Ooh, that's a good one. Except there is no such thing. Go ahead, give me an example of capitalism that is "unfettered by regulation and oversight", robert Cook. I'll wait.

Robert Cook said...

"Except there is no such thing. Go ahead, give me an example of capitalism that is 'unfettered by regulation and oversight,' robert Cook. I'll wait."

That's the ideal proposed by "free market" advocates...let the market determine outcomes...enlightened self-interest and all that malarkey will insure the best decisions are made by all, insuring mutual benefit, yada, yada, yada. When they say they want a "free market," they mean, in fact, a market free of government oversight and regulation, (just as any stick-up man with a gun would wish to be free of the sanctions of arrest, prosecution, and arrest for his theft of much smaller quantities of money).

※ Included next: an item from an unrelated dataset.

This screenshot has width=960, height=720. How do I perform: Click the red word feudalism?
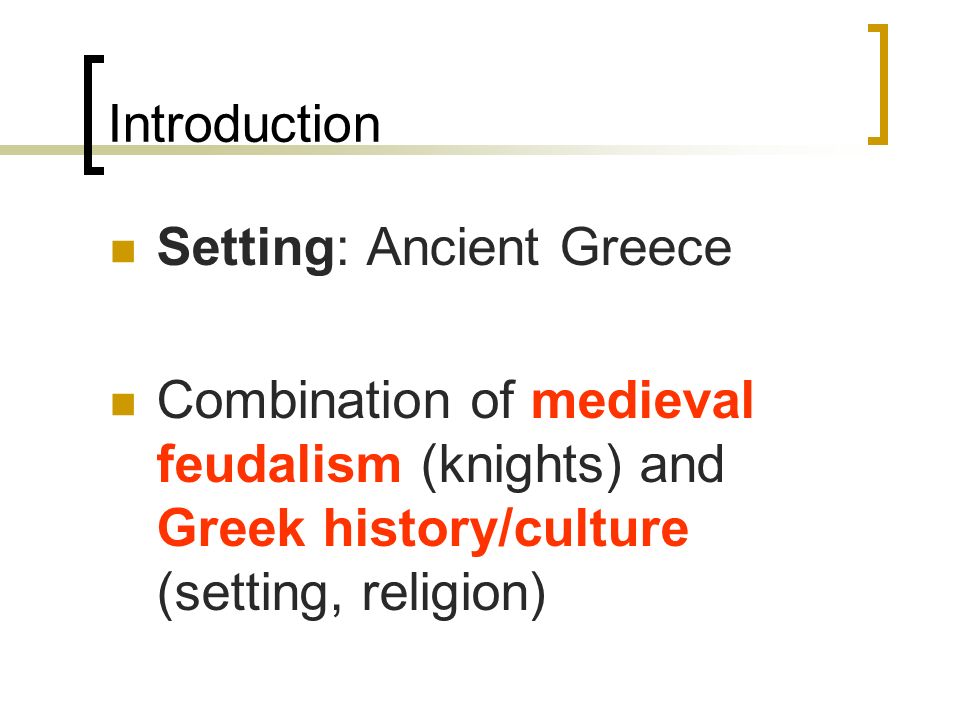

We don't have that ideal desired by the capitalists, but we're closer to it now than we have been since before the Great Depression of 1928...through the determined, decades-long, well-funded efforts of Wall Street and the financial elites to weaken or repeal the regulations put in place after the depression to prevent such catastrophes in future...efforts which have borne plump fruit. Even though we don't have a system that is entirely unfettered by regulation and oversight, it is effectively so. The crimes of the big banks and Wall Street were rewarded, not punished, but ordinary working Americans suffer as a consequence of those crimes. In the end, we have, indeed, wealth and power concentrated in a small elite at the very top.

Hagar said...

There are passages in Snorre Sturlason's Royal Sagas that indicate Danes, Swedes, and Norwegians considered themselves separate peoples or "nations" though closely related, even back in "Viking" times. The borders were not as today, and southern Sweden and all the Baltic islands were Danish, and Jemtland, Herjedalen, and Bohuslen in what is today Sweden was Norwegian. As late as in the 1809-14 war, folks in these districts thought the Norwegian army was coming to free them from the Swedish "occupation," when the war broke out.

Lewis Wetzel said...

So you are basically complaining about something that does not exist and never has existed, Robert Blake.
Outside of North Korea, all anyone is talking about is degrees of regulation.
I'm curious, Robert Cook, Have you ever heard the term 'regulatory capture'?
Just who is Warren's CFPB responsible to? It's certainly not the taxpayers.

n.n said...

Nations are administrative districts at minimum and religious/moral partitions at best.

Hagar said...

It is odd since the Old Norse invasion of Norway occurred in two streams; one coming up from Denmark and settling along the west coast, and one coming up through Sweden (Jemtland and Herjedalen) and settling the interior valleys, but different as the two streams were in mindsets and dialects they somehow did meld and agree they were both Norwegian and in no way Danish and certainly not Swedish.

Anonymous said...

One interesting word in this passage is "horizontal." A longer version of the Anderson quote more clearly shows what he was getting at: ". . . regardless of the actual inequality and exploitation that may prevail in each, the nation is always conceived as a deep, horizontal comradeship." So, he not only put a finger on the appeal of nationalism; he also postulated that, in a world of imagined communities, people are inclined to overlook inequalities within communities.